RL course 1 week 1 blog

sezan92 commented 1 year ago

Objective

This issue is to track and work on RL course 1 blog REF: #20

Tasks

[x] Plan a story
[x] Make sure the codes are available
[x] draw rough idea

sezan92 commented 1 year ago

Update 2022/11/01

Story

I am and was an RL enthusiast for a long time. The concept of training an agent based on rewards or punishments only fascinated me from the beginning. So I kept exploring RL methods, and architectures by myself for a bit of time. For example, the blogs of The Game is ON! were the result of my learning RL.

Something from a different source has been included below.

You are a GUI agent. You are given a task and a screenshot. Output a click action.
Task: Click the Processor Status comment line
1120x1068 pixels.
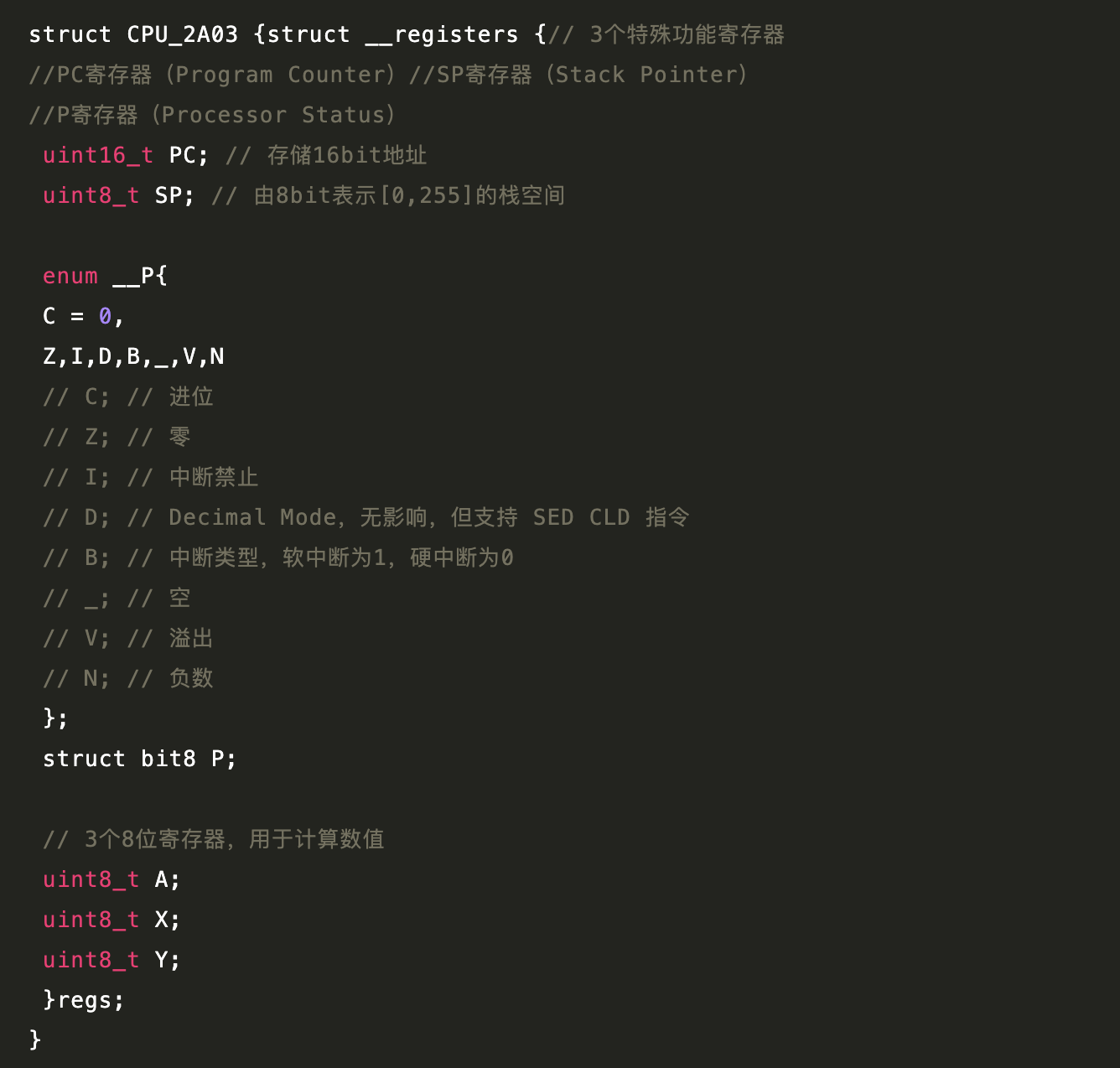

But there was something missing. I had some issues with basic terminologies in the Reinforcement learning literature. Also some basic algorithms seemed very difficult for me. So I had to step back . I tried to read The famous book by Sutton and Barto. But there were something missing.

Then I got to know about Reinforcement learning Specialization by University of Alberta

Contd

[x] Introduction to the speciailization
[x] Introduction to the course

sezan92 commented 1 year ago

Update 2023/02/15

[x] Started planning on this blog

TODO

[x] Select the contents to add

sezan92 commented 1 year ago

Update 2023/02/16

[x] Selected the contents. Explain the lessons in your own language. use the screenshots
[x] Refer to already available notes
[x] If possible , write the differences with your blog

Week 1

Introduced k-arm bandit problem. It is a simple game with multiple buttons. (screenshot). Each button will give you reward. you need to choose the best button by pressing each button and maximizing the reward. Best similar thing is gambing!! But in our life we may take decisions by trial and error.

TODO Week 1

[x] take necessary screenshots
[x] write down the equations
[ ] explain the equations in simple term

sezan92 commented 1 year ago

Update 2023/02/22

Here the instructor gave example of clinical trial as k-armed bandit

The big idea is that suppose a doctor has 3 patients. he doesnt know the medicine. so he trials 3 medicines for 3 patients. if he sees improvement in health in a patient for a certain medicine , he prescribes with the medicine.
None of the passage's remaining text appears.